“Shush,” Rosie said, brushing her hand through his hair. He could only manage to nod.

He was in and out with that. One moment he’d be speaking, the next he was opening his eyes again, and god knows how much time had gone by. Rosie was always there. Mark a couple of times. Nurses too. People coming in to check on him, but when his eyes closed, all he seemed to find was darkness. If he dreamt anything, he didn’t remember.

When he opened his eyes again, he could at least move his head. The mask had gone off his face and instead he had a tube across his top lip with two little plastic nozzles in his nostrils. When he closed his mouth, the air was cold and strange feeling. “Rosie,” he said her name as a whisper.

She was in the seat, legs curled up, head back a little with her eyes closed.

“Just going to take your blood pressure,” someone said from the other side of him, and he turned as a young man was strapping his arm up and attaching him to the machine. “Stick this on your finger.”

William nodded.

“How are you feeling?” the man asked.

“Like I got hit by a bus,” William said, feeling a little more alert this time. “Or maybe it was a train. Something big.”

“A car,” Rosie said. She rubbed sleep from her eyes and came to stand at the other side of him. Her hair was a stray mess around her head, and she yawned when she spoke. “You were hit by a car. He was coming fast down the main road. Took you right off your bike.”

“You’re a lucky man,” the man said.

“I don’t feel very lucky right now,” William said. Not if the pain he felt was anything to go by.

“There was a grass verge,” the man said, “Apparently you hit that. You’d have been a bigger mess if not for that.” The machine bleeped next to William. “Blood pressure is okay. Better than it was. How is the pain?”

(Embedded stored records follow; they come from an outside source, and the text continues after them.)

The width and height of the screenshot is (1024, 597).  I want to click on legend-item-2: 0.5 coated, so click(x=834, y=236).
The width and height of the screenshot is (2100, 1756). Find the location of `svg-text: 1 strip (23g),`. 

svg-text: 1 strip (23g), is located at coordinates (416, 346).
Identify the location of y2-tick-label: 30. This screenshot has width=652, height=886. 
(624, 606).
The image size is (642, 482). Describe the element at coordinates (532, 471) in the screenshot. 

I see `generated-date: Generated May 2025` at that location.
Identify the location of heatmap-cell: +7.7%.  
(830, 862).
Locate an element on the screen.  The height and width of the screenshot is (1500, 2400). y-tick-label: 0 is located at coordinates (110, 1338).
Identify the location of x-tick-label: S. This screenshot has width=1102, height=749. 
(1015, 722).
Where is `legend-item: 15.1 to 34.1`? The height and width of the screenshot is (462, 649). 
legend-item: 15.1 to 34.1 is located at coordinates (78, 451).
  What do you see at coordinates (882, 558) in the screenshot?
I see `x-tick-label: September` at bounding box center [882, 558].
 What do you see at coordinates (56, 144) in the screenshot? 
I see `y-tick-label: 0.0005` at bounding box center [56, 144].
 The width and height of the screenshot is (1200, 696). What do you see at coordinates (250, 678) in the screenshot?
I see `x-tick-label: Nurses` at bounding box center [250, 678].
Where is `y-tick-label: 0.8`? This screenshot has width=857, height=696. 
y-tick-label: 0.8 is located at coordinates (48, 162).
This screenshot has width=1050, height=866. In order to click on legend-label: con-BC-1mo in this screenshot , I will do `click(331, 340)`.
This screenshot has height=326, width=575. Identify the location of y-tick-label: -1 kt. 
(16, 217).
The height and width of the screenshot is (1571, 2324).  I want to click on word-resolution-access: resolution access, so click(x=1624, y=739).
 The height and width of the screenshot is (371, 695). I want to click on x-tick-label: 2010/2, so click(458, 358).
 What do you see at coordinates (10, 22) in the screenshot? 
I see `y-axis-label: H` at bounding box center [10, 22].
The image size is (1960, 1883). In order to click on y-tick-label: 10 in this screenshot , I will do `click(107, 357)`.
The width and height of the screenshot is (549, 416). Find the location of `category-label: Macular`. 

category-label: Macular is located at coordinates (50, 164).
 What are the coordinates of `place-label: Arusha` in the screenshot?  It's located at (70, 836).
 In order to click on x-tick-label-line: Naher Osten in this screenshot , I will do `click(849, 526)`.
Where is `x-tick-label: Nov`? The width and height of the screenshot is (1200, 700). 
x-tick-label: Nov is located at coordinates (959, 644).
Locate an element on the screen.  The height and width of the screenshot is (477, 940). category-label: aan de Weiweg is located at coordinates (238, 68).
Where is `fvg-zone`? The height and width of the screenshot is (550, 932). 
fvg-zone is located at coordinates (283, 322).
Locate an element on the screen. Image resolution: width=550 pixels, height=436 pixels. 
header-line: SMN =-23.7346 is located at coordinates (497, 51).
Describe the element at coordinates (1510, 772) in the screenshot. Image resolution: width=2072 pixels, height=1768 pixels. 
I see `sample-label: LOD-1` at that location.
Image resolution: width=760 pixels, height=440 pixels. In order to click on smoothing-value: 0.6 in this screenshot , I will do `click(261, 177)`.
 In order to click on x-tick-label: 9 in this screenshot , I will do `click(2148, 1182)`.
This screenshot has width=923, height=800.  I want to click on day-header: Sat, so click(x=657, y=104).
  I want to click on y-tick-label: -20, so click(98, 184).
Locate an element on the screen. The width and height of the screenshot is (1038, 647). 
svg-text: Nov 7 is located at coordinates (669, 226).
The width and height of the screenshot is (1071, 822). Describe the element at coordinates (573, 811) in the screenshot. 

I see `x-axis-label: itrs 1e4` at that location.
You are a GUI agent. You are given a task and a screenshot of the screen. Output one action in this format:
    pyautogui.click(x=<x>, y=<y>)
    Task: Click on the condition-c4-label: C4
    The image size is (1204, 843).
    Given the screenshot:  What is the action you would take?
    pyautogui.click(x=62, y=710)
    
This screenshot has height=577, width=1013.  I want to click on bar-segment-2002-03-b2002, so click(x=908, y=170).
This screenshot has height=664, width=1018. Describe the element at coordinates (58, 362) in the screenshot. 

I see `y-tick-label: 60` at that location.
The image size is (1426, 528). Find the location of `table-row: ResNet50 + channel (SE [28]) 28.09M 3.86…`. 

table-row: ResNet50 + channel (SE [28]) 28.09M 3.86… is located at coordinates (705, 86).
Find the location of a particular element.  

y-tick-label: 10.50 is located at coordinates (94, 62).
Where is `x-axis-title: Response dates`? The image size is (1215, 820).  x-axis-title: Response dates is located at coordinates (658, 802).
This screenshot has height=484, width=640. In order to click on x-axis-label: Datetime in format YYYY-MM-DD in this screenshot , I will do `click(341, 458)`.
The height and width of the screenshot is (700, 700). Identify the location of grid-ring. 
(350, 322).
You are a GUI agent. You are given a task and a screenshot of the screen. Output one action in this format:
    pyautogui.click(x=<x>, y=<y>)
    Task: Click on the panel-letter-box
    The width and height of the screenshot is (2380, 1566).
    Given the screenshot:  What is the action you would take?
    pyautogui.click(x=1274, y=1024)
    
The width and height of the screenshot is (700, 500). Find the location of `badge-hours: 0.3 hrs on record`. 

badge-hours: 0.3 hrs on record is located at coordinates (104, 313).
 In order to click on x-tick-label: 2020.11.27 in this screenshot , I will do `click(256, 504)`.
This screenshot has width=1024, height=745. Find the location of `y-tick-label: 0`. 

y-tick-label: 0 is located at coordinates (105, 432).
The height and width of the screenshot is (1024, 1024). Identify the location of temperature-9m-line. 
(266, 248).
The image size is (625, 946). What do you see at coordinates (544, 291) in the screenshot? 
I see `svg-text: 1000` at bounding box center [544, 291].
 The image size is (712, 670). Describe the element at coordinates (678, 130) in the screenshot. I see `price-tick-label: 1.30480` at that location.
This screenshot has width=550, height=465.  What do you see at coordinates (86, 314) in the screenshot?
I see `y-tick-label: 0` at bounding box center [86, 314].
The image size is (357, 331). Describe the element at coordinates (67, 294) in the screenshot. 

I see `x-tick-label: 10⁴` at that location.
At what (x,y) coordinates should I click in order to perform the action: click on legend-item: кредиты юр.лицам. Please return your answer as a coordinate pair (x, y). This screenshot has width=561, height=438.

“How I imagine it would be if I had been hit by a bus,” William said. Not exactly descriptive, but his brain was fresh out of sarcasm and the ability to assess what he felt.

“I’ll see if you’re due for more medication. They’re serving breakfast. I’ll bring you something. I think they said it’s okay for you to eat now.”

“The doctor said they’d be moving him,” Rosie said, “Do you know when that will be?”

“A couple of hours or so yet I expect. Moves usually happen when the doctors have done their rounds and people get discharged.” He patted William’s bed. “I’ll be back in a moment with something to eat.”

When he was gone, William closed his eyes again. At least this time he didn’t drift off into some oblivion. He could hear the machines in other rooms and the sounds of other patients, the usual coughs, murmurs, bleeps. “You’ve been here all night?”

“Yep,” Rosie said, “Mark was here too, but he’s had to go to work. He’s been in and checked on your mother. Made her breakfast and stuff.” There was a pause. Something in the way she did it that made his already painfilled guts ache. “I know your mother only wants you, and you don’t like the idea of care, but Mark mentioned getting some emergency care for her. Said he could pull a few strings. I know your mother wouldn’t--”

“Do it,” William said, cutting her off. The last thing he needed was to worry about Maria and what she needed, and the last thing Rosie needed was to have to deal with all of that. Maybe it was about time she had care. It’d been what, one, two months since she’d been back, and already they were all feeling the effects of it.

William blinked again, took a breath, which hurt like a bastard. How the hell was everything connected to things that didn’t even make sense? He breathed and his arm ached. He yawned and his abdomen felt like he was the star of the Aliens films. He needed to cough, but God, he didn’t dare do that.

“They think you’re going to be in here a while,” Rosie said. “They’ve had to put a plate in your wrist. They had to put your bones back in place in your leg, so they mend properly.” She smiled down at him. “When you do something, you make sure you do it properly.”

“Never call me Arthur.”

“Arthur?”

The puzzled expression she gave him was almost enough to make him laugh.

“Half a job. Arth … ur?”

She laughed, he laughed with her and two seconds into the laugh, “Jesus-H-Christ.” He took a breath and then didn’t dare to move as the pain settled. “That was a mistake.” His eyes watered with it.

“As well as your wrist and leg, you managed to get a couple of rods or something in your gut. One was okay, but the other needed some repairing. The doctor says they’ll both be fine, though. Just need to heal.”

“Are you sure I didn’t cut myself in two?” he wheezed out the words and lowered his hand to his abdomen. Not that he could feel anything. He was covered in bandages.

“Oh, William …”

“Just give me a second.” The pain rode him like waves going through his body, but if he lay still, like trying to hide from a monster, maybe it would go away.